Re: Relative frequency of ejectives
From: | Steven Williams <feurieaux@...> |
Date: | Friday, May 26, 2006, 17:42 |
--- Alex Fink <a4pq1injbok_0@...> schrieb:
> David says on the Kalusa comment forum that | [k']
is
> rare, as far as ejectives go. Certainly more common
> than [q'], | but not as common as [p'], [t'], [ts']
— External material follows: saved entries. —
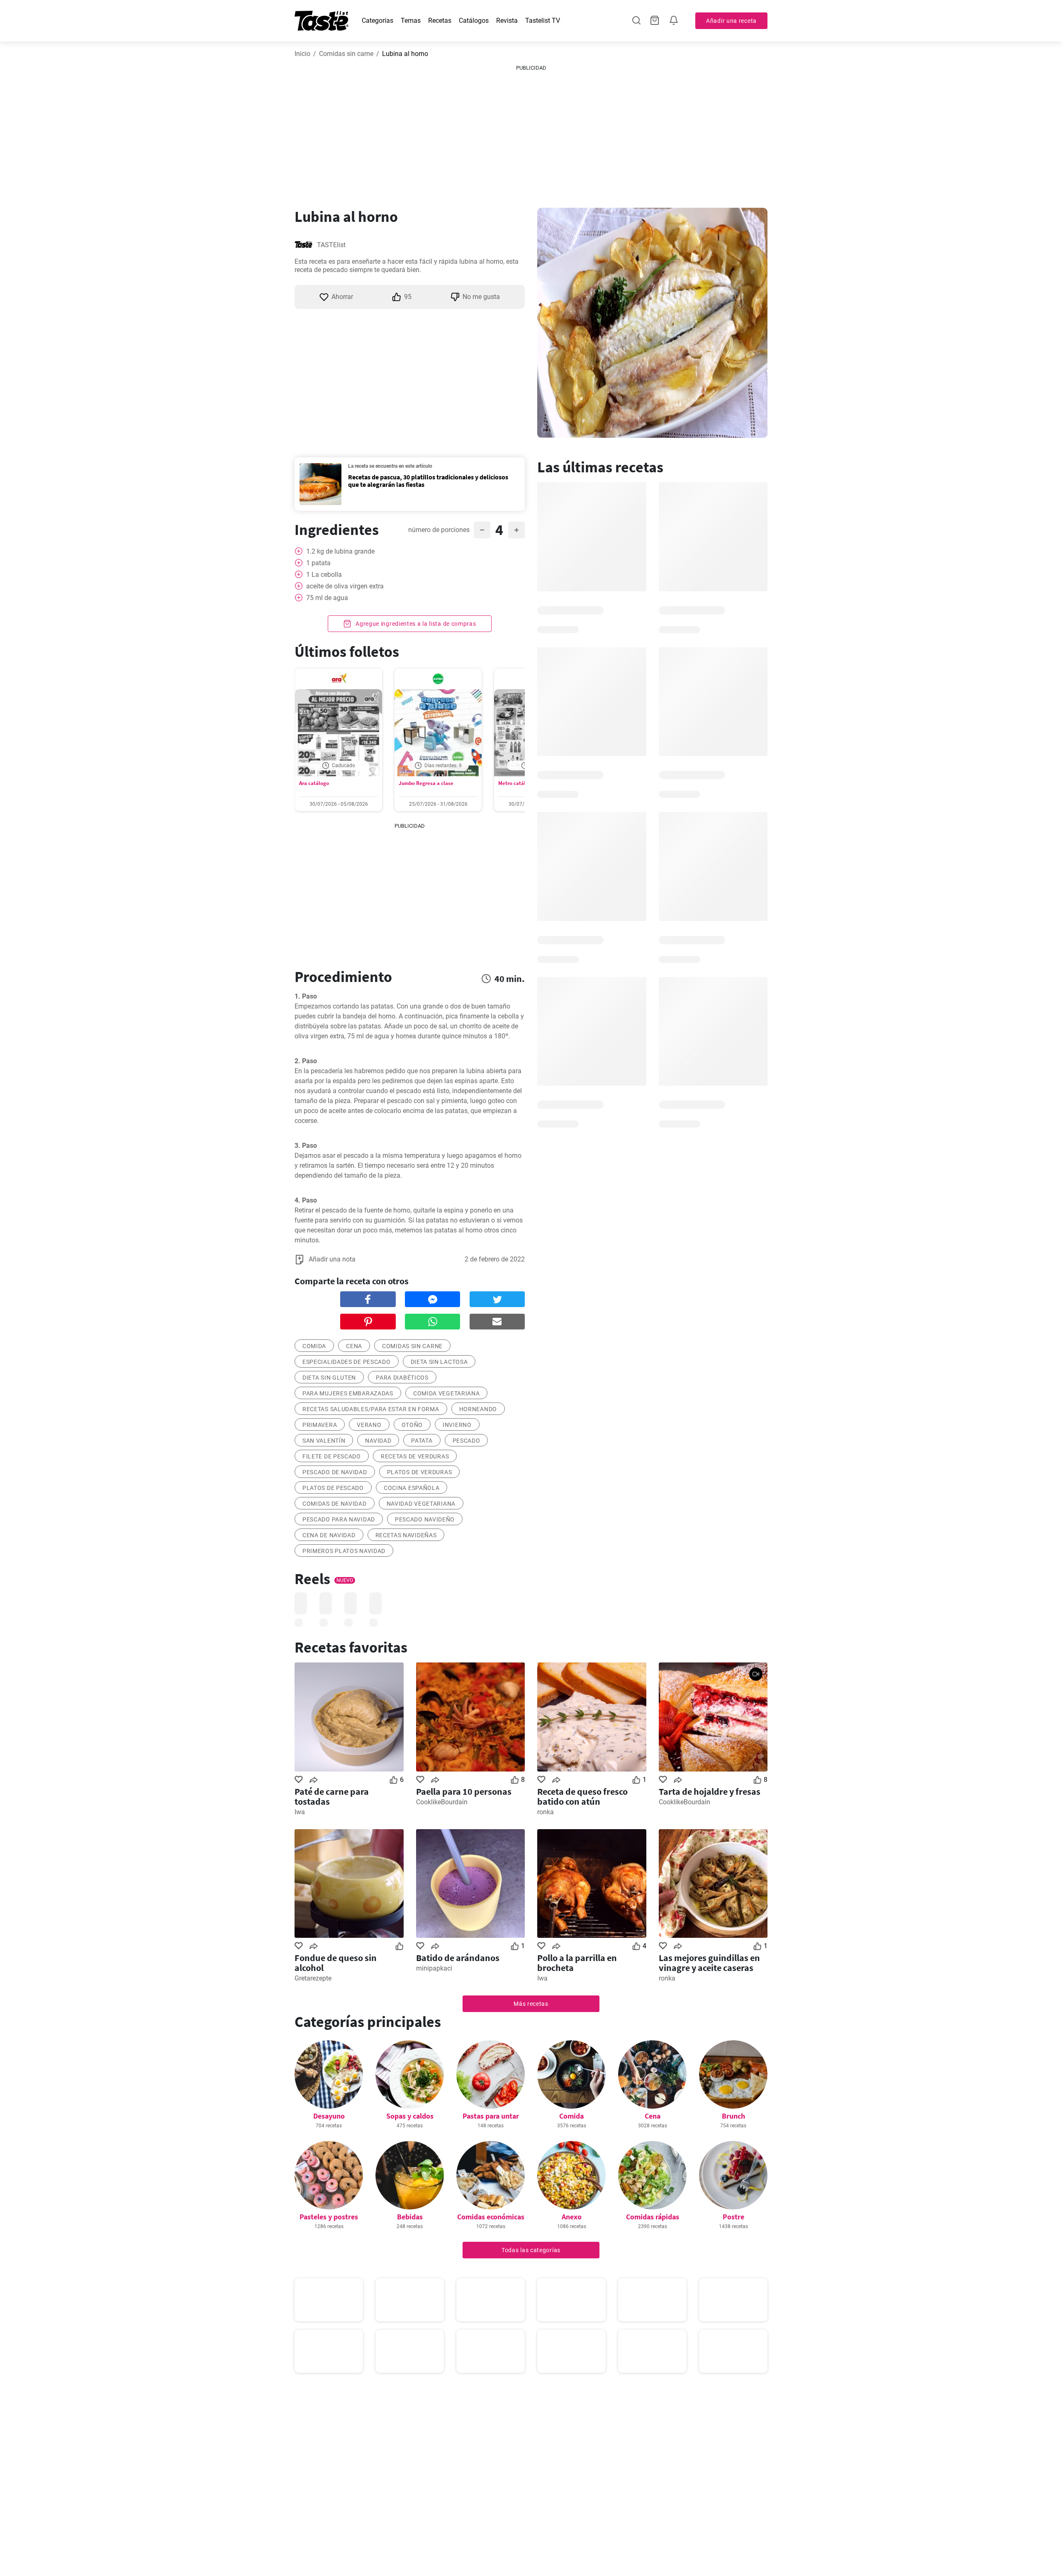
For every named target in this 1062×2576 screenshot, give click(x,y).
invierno (457, 1425)
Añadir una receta (731, 20)
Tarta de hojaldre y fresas (709, 1791)
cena (354, 1346)
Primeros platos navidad (343, 1551)
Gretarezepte (313, 1978)
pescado (466, 1440)
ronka (545, 1812)
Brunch (733, 2116)
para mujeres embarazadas (347, 1393)
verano (369, 1425)
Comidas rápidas (652, 2216)
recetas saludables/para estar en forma (370, 1409)
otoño (412, 1425)
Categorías (377, 20)
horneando (478, 1409)
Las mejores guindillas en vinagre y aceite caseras (709, 1963)
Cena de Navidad (329, 1535)
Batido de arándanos (457, 1958)
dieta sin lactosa (439, 1361)
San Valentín (323, 1440)
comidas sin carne (412, 1346)
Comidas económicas (490, 2216)
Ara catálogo (314, 783)
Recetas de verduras (415, 1456)
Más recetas (531, 2003)
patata (421, 1440)
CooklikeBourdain (442, 1802)
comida (314, 1346)
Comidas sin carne (346, 54)
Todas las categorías (531, 2250)
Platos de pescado (333, 1488)
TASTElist (331, 245)
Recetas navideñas (406, 1535)
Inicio (302, 54)
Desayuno (329, 2116)
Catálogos (474, 20)
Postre (733, 2216)
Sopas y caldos (410, 2116)
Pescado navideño (425, 1519)
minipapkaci (434, 1968)
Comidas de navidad (334, 1503)
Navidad (378, 1440)
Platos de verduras (419, 1472)
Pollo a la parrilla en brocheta (577, 1963)
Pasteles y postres (329, 2216)
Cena (652, 2116)
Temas (411, 20)
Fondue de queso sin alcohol (336, 1963)
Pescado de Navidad (334, 1472)
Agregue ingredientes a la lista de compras (415, 623)
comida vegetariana (446, 1393)
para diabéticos (402, 1377)
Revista (507, 20)
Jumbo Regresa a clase (426, 783)
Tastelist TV (542, 20)
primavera (319, 1425)
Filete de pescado (331, 1456)
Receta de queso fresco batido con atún (582, 1796)
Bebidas (410, 2216)
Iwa (300, 1812)
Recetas (439, 20)
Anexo (572, 2216)
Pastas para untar (491, 2116)
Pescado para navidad (338, 1519)
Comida (571, 2116)
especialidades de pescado (346, 1361)
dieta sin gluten (329, 1377)
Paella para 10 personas (464, 1791)
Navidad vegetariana (421, 1503)
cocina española (412, 1488)
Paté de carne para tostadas (332, 1796)
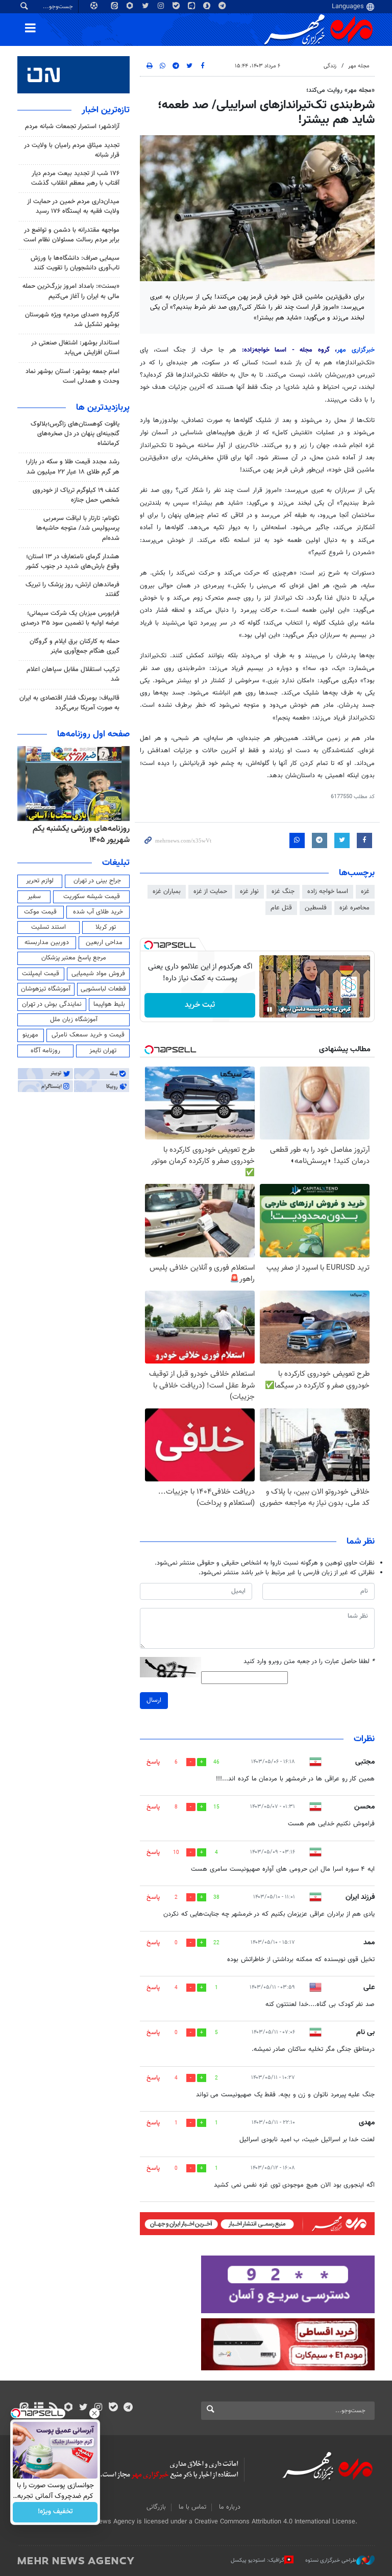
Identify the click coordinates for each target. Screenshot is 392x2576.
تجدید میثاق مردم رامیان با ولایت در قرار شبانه (71, 150)
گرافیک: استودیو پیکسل (257, 2560)
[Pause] (269, 1009)
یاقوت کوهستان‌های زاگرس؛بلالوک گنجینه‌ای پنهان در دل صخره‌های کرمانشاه (75, 434)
> or [tS'], as far as I know.
>
> This runs counter to what I thought I knew about the
> frequencies. To my knowledge, [p'] was the really
> marked one (witness the glottalic theory of PIE),
> [q'] was not all that rare (standard Georgian, for
> instance, has [q'] as its only uvular stop), and
[k']
> was quite common.
>
> Can anyone corroborate either of these sets of
> assertions?
I concur; everything I've seen points to a hierarchy
that runs something like [k'] (= most common of all) >
[t'] > [p'] (= least common of all).
At least, the Semitic languages support this, if we
assume that the [q] in Arabic, Aramaic and Hebrew came
from an earlier *k'.
We find *p' in none of those languages except for,
notably, certain dialects of Aramaic, if memory
serves, possibly as a result of the phenomenon of
emphatic spreading seen in that language family when
two emphatics run right next to each other.
According to William Croft in 'Typology and
Universals', there's a set of hierarchies
corresponding to certain classes of plosives; I think
it runs like this:
Voiceless pulmonic: k > t > p
(/p/ is the most common one to drop out of a voiceless
pulmonic stop system; viz. Arabic and Japanese, where
/p/ shifted to /f/ and /h/, respectively)
Voiced pulmonic: b > d > g
(/g/ is the most common phoneme to drop out of a
voiced pulmonic stop system; viz. Dutch, where /g/
shifted to /x/, mostly)
Glottalized/ejective: k' > t' > p'
(already elucidated this hierarchy with the Semitic
languages)
Implosive: b/ > d/ > g/
(afraid I can't furnish any examples, implosives being
vanishingly rare)
In the conlang I'm working on now, the ejective system
is [t'], [ts'] (evolved from a conflation of [s'],
[ts'], [tS'] and [tK']; as such, it's a very common
phoneme) and [q'] (evolved from [k']).
I'm sure I got the idea from somewhere; I think I'm
semi-consciously taking features from both the Navajo
(= poverty of labial phonemes), Kartvelian (= lotsa
glottals) and Semitic (= ditto) stop systems.